GIVEN DATA section start
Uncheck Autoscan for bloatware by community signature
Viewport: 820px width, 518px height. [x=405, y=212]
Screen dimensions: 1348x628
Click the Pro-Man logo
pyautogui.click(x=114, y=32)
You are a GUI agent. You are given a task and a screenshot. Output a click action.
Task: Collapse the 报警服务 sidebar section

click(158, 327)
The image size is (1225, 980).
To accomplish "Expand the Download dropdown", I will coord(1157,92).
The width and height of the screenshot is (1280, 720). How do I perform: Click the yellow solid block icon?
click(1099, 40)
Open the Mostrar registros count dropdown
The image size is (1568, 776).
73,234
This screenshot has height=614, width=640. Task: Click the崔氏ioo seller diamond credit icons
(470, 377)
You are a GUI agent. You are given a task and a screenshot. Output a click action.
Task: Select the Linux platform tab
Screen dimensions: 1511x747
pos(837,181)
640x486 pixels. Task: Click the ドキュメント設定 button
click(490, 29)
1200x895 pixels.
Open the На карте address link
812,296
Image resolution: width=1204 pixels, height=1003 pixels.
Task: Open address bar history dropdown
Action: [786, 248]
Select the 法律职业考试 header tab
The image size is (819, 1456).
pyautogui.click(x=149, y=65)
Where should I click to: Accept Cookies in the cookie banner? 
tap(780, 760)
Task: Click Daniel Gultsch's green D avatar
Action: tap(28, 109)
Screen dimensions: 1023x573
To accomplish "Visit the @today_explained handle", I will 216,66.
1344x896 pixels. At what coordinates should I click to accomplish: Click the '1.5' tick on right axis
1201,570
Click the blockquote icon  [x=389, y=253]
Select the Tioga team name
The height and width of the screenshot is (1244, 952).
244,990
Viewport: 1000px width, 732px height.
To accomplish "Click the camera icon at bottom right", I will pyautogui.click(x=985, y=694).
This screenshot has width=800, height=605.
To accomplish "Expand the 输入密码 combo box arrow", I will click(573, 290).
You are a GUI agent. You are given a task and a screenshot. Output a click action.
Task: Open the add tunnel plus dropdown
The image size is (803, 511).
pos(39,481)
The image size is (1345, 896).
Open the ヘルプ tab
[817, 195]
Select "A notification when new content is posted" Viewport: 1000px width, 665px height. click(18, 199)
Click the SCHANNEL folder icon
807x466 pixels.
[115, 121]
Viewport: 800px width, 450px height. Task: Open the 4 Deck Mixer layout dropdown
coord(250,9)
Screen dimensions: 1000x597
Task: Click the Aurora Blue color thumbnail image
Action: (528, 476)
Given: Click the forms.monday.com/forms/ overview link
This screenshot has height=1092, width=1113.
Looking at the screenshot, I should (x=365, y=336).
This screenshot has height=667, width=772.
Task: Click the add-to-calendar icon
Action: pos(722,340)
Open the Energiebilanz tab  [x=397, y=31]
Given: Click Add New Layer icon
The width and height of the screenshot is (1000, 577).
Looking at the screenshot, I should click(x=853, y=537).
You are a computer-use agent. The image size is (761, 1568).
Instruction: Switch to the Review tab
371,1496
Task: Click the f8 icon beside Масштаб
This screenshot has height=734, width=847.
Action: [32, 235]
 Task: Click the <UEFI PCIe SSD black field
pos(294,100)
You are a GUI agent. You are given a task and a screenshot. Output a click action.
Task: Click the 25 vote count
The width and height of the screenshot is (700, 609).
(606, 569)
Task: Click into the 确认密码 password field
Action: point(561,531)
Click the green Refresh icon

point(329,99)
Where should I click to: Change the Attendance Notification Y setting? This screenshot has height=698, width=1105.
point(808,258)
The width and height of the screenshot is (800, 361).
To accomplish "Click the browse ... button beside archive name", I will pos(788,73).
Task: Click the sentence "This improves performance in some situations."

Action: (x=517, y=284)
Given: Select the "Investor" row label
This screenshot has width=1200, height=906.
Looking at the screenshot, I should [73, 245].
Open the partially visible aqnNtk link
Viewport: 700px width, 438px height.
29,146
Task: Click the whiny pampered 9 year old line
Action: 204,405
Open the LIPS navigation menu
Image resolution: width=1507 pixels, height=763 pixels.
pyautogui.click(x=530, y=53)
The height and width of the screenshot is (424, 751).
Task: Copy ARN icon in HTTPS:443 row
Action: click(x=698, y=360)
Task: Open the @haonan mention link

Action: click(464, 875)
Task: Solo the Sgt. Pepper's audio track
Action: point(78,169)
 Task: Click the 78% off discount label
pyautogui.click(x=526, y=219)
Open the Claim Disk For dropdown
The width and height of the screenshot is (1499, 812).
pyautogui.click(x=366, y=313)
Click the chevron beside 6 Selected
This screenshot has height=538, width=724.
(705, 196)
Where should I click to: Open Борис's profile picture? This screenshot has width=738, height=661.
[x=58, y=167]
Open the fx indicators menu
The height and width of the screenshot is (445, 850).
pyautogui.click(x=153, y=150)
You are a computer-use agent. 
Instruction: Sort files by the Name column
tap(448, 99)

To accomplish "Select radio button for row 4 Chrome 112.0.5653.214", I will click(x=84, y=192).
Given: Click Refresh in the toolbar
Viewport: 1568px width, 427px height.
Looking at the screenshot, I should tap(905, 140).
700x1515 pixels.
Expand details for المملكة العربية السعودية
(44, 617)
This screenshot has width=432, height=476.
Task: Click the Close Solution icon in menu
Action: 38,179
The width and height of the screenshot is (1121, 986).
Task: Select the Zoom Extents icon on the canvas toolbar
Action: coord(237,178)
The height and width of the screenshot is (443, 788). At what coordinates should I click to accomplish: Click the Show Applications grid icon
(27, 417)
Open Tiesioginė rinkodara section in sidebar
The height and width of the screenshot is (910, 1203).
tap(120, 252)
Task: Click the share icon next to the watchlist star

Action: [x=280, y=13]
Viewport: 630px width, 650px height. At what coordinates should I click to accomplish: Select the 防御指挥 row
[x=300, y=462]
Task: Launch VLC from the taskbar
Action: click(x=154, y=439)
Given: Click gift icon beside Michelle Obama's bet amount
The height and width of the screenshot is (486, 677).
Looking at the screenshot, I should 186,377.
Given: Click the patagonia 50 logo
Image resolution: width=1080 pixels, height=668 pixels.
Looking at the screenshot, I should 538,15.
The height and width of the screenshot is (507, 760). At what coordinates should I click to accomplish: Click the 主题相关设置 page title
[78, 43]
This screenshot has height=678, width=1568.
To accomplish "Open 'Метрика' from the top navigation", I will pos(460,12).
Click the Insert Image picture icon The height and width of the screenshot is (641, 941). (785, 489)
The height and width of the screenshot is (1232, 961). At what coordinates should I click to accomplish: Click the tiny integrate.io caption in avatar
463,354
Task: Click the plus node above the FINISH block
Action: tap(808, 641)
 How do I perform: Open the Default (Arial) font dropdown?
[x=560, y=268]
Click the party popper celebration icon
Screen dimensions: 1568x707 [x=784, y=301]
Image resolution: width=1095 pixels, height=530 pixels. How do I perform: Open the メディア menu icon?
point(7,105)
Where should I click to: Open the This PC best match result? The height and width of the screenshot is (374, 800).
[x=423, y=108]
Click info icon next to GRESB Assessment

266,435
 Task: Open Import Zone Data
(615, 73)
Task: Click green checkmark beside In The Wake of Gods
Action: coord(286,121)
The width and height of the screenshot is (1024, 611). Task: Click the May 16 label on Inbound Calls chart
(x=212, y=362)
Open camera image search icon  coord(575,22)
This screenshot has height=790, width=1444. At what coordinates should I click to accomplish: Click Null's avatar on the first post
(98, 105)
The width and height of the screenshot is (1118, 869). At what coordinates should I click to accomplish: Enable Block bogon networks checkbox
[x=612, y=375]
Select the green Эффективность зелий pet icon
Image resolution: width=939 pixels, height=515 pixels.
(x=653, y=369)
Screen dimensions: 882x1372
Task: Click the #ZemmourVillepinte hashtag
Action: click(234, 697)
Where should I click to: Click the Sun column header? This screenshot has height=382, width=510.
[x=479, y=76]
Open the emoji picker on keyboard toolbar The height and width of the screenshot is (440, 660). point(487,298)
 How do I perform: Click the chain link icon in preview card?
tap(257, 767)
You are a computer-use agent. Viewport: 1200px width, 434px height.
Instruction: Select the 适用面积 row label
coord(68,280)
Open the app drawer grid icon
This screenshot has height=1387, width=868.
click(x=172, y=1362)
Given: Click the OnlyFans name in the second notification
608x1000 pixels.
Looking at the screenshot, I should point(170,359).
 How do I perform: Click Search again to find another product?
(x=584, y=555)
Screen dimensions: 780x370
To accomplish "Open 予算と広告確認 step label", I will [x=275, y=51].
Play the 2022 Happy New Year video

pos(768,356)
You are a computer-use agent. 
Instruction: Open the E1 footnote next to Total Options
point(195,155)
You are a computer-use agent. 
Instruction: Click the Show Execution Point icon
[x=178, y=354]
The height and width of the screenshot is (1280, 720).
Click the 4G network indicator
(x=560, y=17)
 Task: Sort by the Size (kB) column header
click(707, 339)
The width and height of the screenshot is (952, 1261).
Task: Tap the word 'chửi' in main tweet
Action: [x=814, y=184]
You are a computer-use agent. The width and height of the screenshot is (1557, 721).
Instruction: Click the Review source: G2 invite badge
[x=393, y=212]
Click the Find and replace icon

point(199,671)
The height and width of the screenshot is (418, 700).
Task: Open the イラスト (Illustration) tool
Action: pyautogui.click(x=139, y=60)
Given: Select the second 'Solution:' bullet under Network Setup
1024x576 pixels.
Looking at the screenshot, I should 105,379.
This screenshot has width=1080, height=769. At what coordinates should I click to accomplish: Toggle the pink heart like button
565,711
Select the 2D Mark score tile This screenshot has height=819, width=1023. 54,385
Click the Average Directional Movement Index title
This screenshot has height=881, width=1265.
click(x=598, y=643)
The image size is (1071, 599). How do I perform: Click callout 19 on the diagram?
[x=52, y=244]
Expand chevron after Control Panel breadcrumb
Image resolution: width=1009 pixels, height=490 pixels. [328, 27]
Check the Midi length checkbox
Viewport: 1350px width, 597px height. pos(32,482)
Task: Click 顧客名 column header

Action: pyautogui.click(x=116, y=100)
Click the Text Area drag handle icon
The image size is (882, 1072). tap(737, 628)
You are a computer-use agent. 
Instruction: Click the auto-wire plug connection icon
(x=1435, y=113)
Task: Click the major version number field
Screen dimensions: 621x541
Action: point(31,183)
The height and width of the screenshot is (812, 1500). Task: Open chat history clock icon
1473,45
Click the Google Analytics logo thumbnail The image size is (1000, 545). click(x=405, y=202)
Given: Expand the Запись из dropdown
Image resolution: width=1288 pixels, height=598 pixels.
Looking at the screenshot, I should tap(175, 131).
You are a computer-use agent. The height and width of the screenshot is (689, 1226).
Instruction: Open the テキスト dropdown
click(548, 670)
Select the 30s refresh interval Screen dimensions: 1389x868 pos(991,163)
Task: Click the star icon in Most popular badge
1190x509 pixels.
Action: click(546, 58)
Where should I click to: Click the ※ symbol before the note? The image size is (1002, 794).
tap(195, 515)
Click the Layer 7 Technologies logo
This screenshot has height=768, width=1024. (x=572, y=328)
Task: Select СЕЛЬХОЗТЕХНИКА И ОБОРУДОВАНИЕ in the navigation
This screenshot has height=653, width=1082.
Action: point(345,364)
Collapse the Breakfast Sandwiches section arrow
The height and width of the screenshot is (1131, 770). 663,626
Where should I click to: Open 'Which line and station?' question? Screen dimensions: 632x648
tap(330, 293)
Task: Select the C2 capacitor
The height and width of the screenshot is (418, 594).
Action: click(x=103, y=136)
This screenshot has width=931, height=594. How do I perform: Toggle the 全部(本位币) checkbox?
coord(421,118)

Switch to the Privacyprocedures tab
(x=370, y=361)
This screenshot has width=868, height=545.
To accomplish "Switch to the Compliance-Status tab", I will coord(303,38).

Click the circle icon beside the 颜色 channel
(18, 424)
GIVEN DATA section end
* WORK ORDER: Please make an exact copy of the lines above from the line with "Screen dimensions: 1511x747" through the line with "Screen dimensions: 1023x573", both ends included.

* RESPONSE BELOW:
Screen dimensions: 1511x747
pos(837,181)
640x486 pixels. Task: Click the ドキュメント設定 button
click(490, 29)
1200x895 pixels.
Open the На карте address link
812,296
Image resolution: width=1204 pixels, height=1003 pixels.
Task: Open address bar history dropdown
Action: [786, 248]
Select the 法律职业考试 header tab
The image size is (819, 1456).
pyautogui.click(x=149, y=65)
Where should I click to: Accept Cookies in the cookie banner? 
tap(780, 760)
Task: Click Daniel Gultsch's green D avatar
Action: tap(28, 109)
Screen dimensions: 1023x573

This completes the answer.